Wednesday, December 23, 2009

The Birth of the Rebel Jesus (Reconsidering Ronald Reagan)

´´When I give food to the poor, they call me a saint. When I ask why the poor have no food, they call me a communist.´´ -Archbishop Dom Hélder Camara






First of all, merry Christmas! As I celebrate Christmas in an entirely new way (expect a post on how Christmas is celebrated here in the next month…but I want to wait to write that until I’ve actually celebrated it!), know that I am thinking of and praying for each of you and hoping that you have a joyful holiday season.

This Christmas post has an admittedly strange subject (Ronald Reagan and the effect of U.S. neoliberal economic policies on Latin America), but it’s inspired by and structured around Jackson Browne’s beautiful, tongue-in-cheek, and profoundly challenging ballad “The Rebel Jesus.” Stanzas of the song will be included in italics. I recommend taking the time to listen to the song itself in this video.

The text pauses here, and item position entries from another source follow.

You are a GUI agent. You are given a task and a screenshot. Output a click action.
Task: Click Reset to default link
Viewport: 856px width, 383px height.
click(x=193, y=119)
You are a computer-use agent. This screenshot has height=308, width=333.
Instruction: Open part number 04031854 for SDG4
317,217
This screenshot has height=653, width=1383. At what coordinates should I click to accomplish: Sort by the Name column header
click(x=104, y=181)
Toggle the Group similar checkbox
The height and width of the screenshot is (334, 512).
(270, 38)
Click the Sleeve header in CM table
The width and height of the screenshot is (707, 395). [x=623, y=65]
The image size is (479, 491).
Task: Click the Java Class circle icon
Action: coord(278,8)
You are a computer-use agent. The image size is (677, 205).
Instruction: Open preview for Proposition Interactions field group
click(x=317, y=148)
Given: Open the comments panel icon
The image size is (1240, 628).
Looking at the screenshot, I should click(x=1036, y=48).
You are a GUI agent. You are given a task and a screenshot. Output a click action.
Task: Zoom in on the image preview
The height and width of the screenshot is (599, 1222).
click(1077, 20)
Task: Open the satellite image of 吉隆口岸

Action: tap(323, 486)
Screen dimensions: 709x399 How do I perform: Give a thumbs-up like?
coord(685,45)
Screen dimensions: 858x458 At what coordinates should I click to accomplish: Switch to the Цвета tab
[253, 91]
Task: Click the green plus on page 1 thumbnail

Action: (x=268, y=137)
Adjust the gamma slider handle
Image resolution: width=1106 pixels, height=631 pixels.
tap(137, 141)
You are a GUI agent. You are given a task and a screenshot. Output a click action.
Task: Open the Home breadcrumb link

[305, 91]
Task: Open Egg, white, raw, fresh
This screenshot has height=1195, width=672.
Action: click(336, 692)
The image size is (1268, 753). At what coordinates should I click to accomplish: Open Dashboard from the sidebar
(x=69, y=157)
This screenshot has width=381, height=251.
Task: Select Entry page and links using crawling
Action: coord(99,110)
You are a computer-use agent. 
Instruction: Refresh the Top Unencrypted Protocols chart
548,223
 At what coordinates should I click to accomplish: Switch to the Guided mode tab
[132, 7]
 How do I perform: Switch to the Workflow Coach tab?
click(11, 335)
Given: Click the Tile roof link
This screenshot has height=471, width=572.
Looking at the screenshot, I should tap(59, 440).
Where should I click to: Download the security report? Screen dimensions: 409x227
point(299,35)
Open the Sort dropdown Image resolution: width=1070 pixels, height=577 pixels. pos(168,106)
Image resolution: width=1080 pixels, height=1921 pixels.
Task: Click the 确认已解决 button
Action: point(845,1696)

Before proceeding any farther, I want to admit up front that this post is going to be honest and strongly opinionated. I recognize that, and I know that many of you will disagree with me. I know that many of you (including my dear parents – Hi Mom, Hi Dad) voted for Ronald Reagan. Many agree that his ideas of capitalism and neoliberal economics are in fact the best way to govern our country and our world. At least one of you (hello James, if you’re reading this) sleeps with a framed picture of the man next to your bed! Forgive me then, friends, if I speak too strongly. My purpose is not to offend you but to offer a different perspective, one widely held in Peru and as far as I know among the majority of the Latin American world (not including the proportionally miniscule rich aristocracy), on policies that we often take for granted as “necessary to defend democracy and freedom.” I want to offer you the perspective, as far as I understand it, of those who have lived through the negative effects of these policies and who know better than any of us ever could that in the economic and foreign policy decisions of the United States, there are Lives in the Balance.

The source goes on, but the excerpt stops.